What you have to do
Please turn the narrator's paragraph that begins "All wars leave death" in the Vietnam War broadcast transcript below into a short list that keeps its main facts.

WARD JUST: Nothing beneficial happened here, just a lot of blood was spilled on both sides,
really to no beneficial end.
["AMERICA'S DEFENSE MONITOR" program introduction.]
Admiral GENE LaROCQUE: Welcome once again to "AMERICA'S DEFENSE MONITOR."
Nearly 20 years ago, the war in Vietnam ended, and there are many people alive today who are
simply unfamiliar with that war in any fashion. There are many today who fought in that war who
would like very much to forget what happened there. Unfortunately, there were a great many
wounds caused in that war that linger on today in a traumatized America.
Before we become involved anywhere else in the world with our military force, whether it's in
Bosnia or somewhere else in the world, we ought to recall the trauma, the wounds of the Vietnam
War. Our program is about that subject today.
NARRATOR: All wars leave death, destruction and wounds behind. But the Vietnam War left an
especially bitter emotional legacy: The dead, the maimed and the bereaved. Psychological
problems. Deep internal divisions. Missing in action. High economic costs. Distrust of
government.
THE DEAD AND THE BEREAVED
NARRATOR: America still mourns the 58,183 servicemen and women whose names are
inscribed on the Vietnam Veterans Memorial, "The Wall." They gave their lives in the country's
longest and most unpopular war.
MARK BJISHKIAN: There's a tremendous amount of mixed emotions. I'm happy that I'm home.
I'm happy that I'm sort of kind of alright. And I'm sad that the young men that I served with,
which I was ten years older than when we served together, didn't even get a chance to enjoy their
country.
NARRATOR: We interviewed Vietnam Veterans at the Wall on the occasion of its tenth
anniversary. The names of all the American war dead were being read aloud.

Dataset excerpts

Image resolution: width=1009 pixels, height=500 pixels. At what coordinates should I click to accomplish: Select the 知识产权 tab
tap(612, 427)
...
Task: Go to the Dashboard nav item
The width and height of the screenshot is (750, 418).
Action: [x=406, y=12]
--
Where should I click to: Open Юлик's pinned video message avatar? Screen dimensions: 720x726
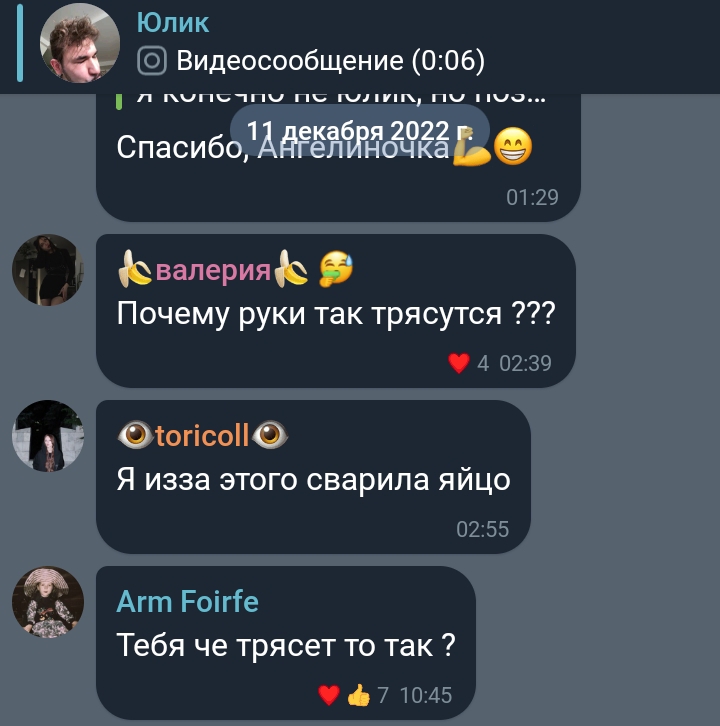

Response box
All wars leave death, destruction and wounds, but the Vietnam War left an especially bitter emotional legacy:
- The dead, the maimed and the bereaved
- Psychological problems
- Deep internal divisions
- Missing in action
- High economic costs
- Distrust of government